Effect of various caspase Inhibitors on caspase processing A, Cytosolic extracts (10mg/ml) from RPTC were incubated with dATP (0.4 mM) and Cyt c in the presence of various caspase inhibitors at 10 microM concentration at 30°C for 30 min and were assayed for caspase-9 and -3 processing by immunoblotting as described in Materials and Methods. B, Cytosolic extract from RPTC was activated, as described in Figure 1, activated without (lanes 3 and 4), with bio-VAD (lane 5) or with bio-DEVD (lane 6). If no bio-VAD or bio-DEVD was added during activation either one was added later as indicated with an asterisk and incubated for 30 min at RT. Biotinylated proteins were captured on strep-MP, eluted, separated by SDS-PAGE and immunoblotted with monoclonal anticaspase-9 (top panel) or monoclonal anti-caspase-3 (bottom panel) antibodies as described in materials and methods. Lanes 1 and 2 correspond to untreated extract.

Figure 6

Affinity capture of caspase-9 and Apaf-1 complexes Elution profiles of cytosolic extracts from control (not shown) and activated without (panels I and IV), with bio-VAD (panels II and V) or with bio-DEVD (panels III and VI) subjected to gel filtration chromatography. Equal volumes of the column fractions were separated by SDS-PAGE and immunoblotted with anti-Apaf-1, anti-caspase-9 and anti-caspase-3 antibodies.

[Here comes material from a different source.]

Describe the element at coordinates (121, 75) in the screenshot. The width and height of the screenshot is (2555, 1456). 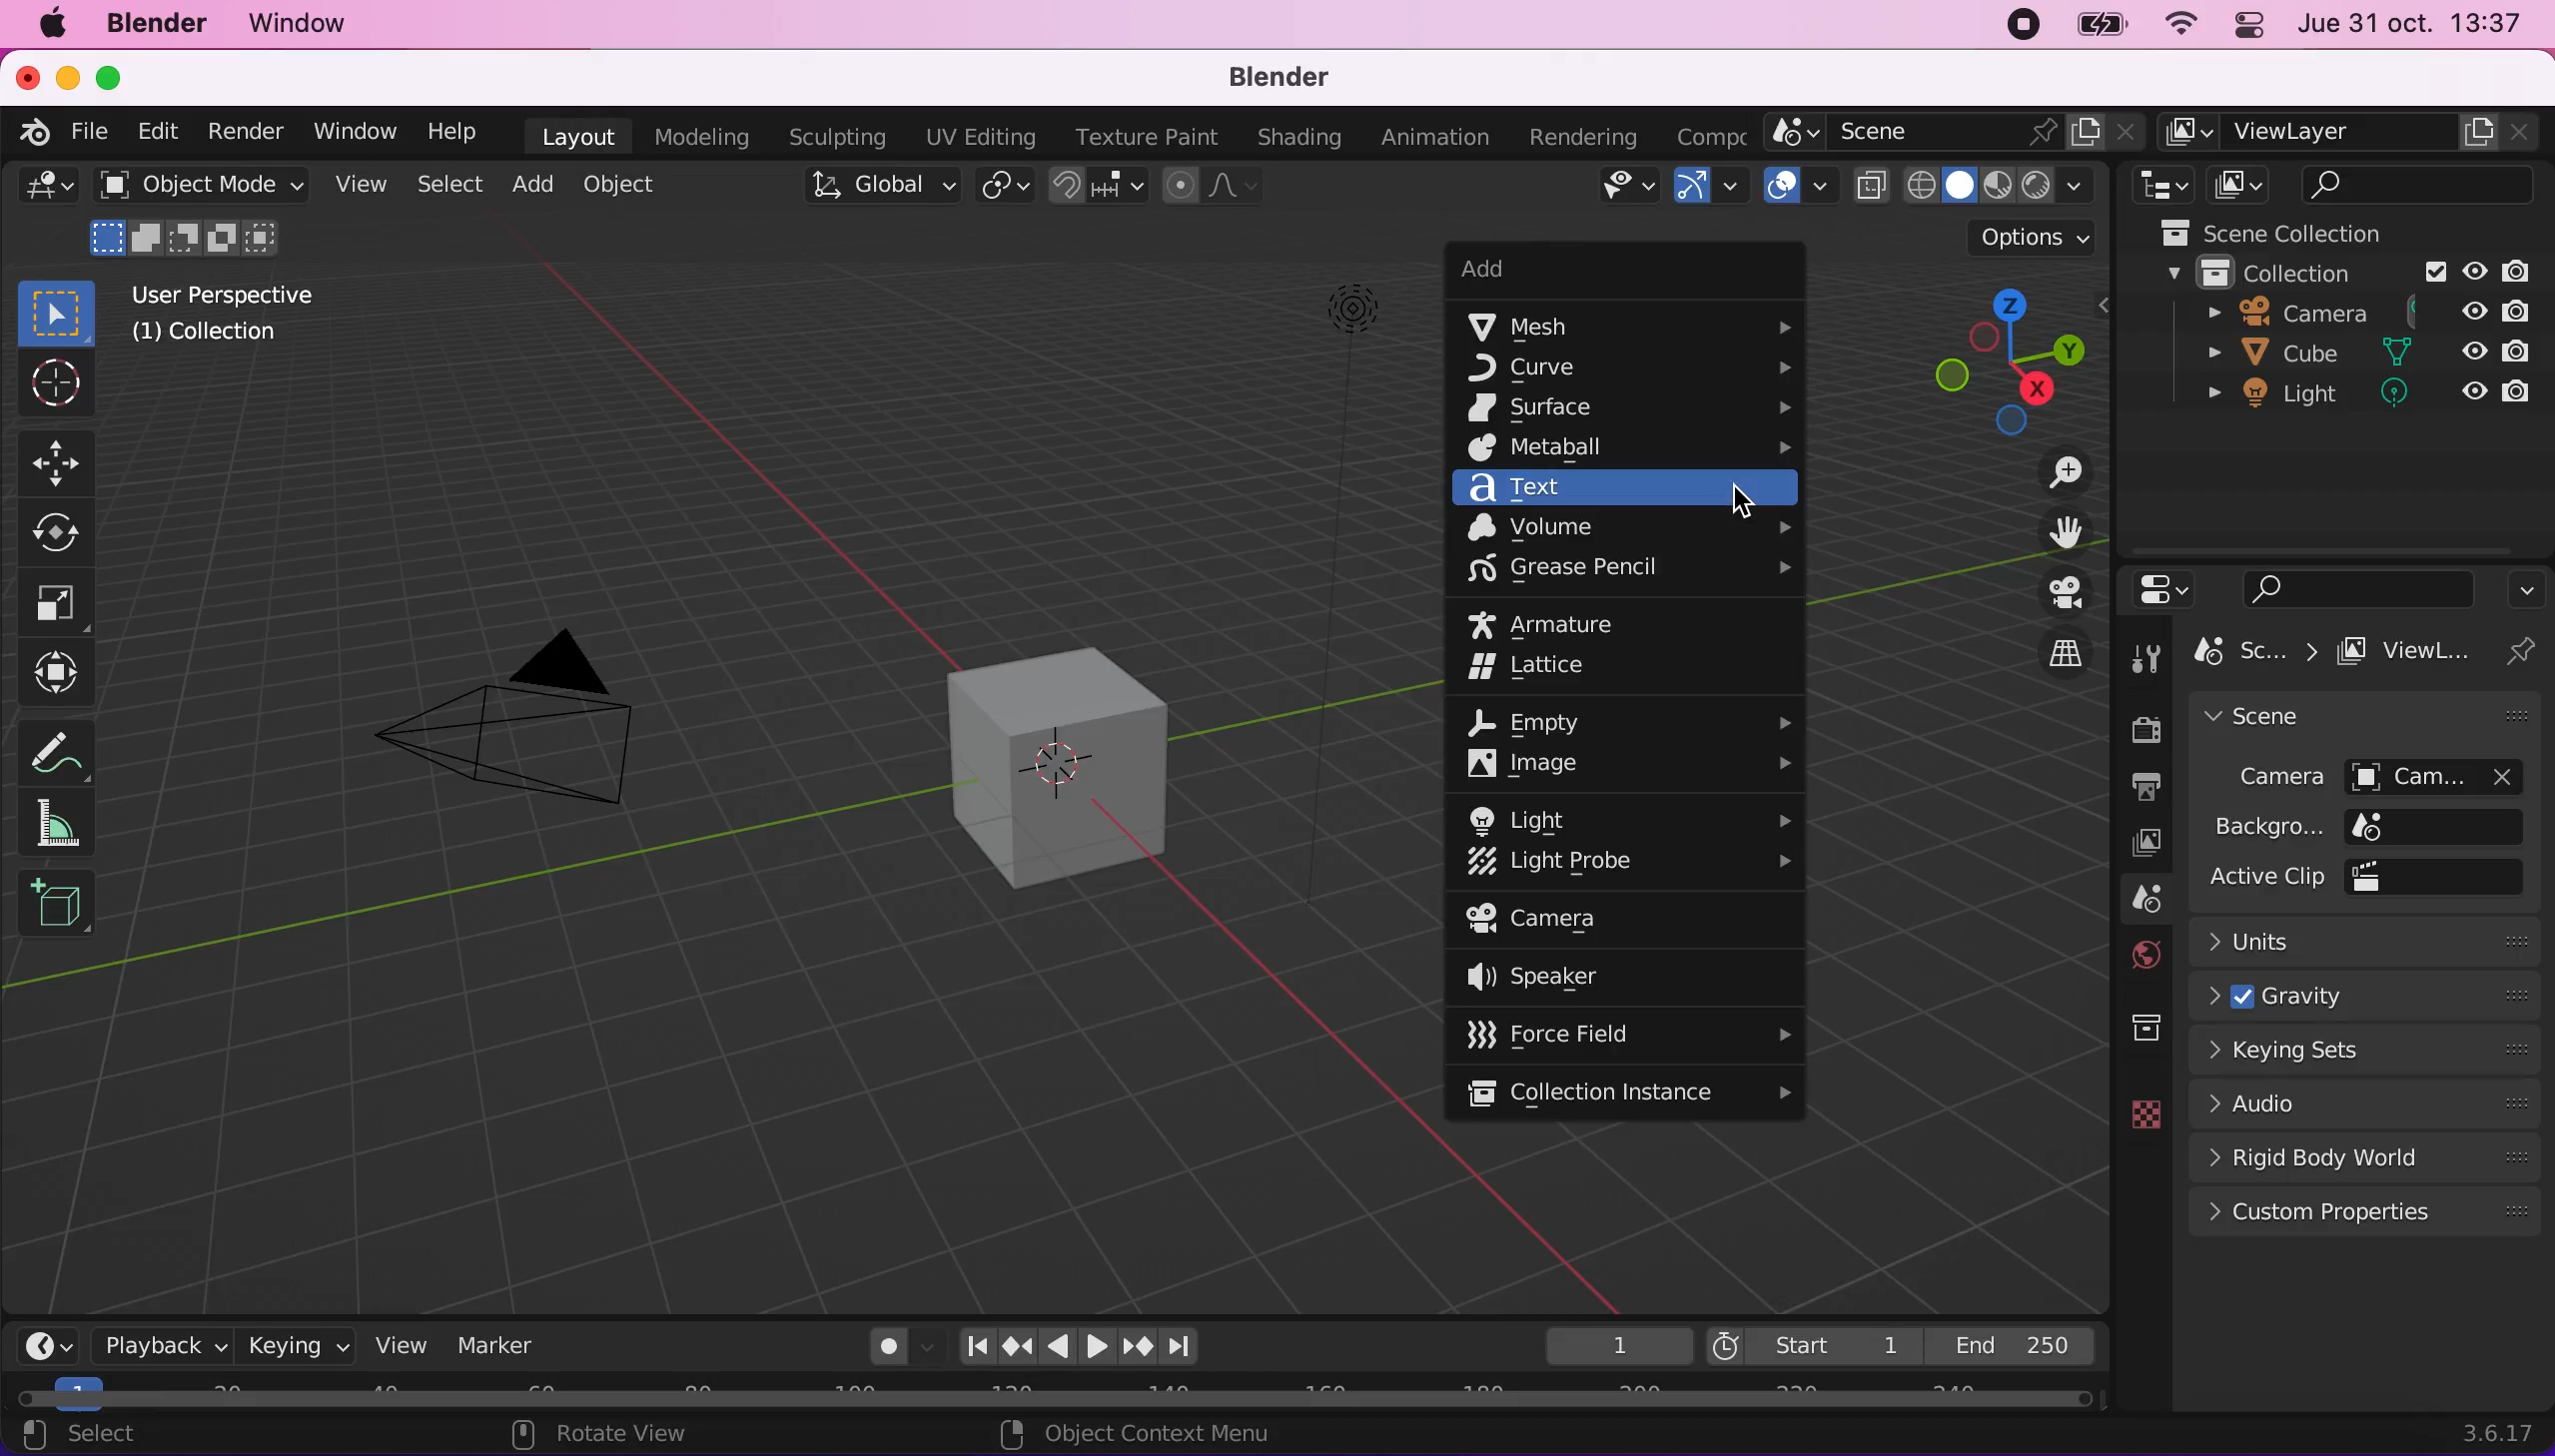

Proteins from the same column fractions were captured on strep-MP (panels IV and VI), eluted, separated by SDS-PAGE and immunoblotted with anti -Apaf-1 (polyclonal), -caspase-9 (monoclonal) and -caspase-3 (monoclonal) antibodies. If no bio-VAD was included during initial incubation, 0.25mM bio-VAD was added to gel filtration fractions before capturing. The peak eluted fractions of protein standards on Superose-6 FPLC column are indicated at the bottom.

Figure 7

A hypothetical model for caspase-9 activation and inactivation Apaf-1 undergoes conformational change by binding to Cytochrome c into the cytosol and forms heptameric apoptosome complex and recruits procaspase-9 to this complex in the presence of dATP. Upon recruitment to this complex procaspase-9 undergoes conformational change and auto-catalytic processing. In this conformation processed caspase-9 (Casp-9) has stronger affinity to Apaf-1 and is enzymatically active to process effector caspases like procaspase-3. During catalytic action, Caspase-9 undergoes further conformational change and dissociates from the apoptosome complex resulting in its inactivation. Inhibition of catalytic activity prevents the release of caspase-9 from apoptosome complex.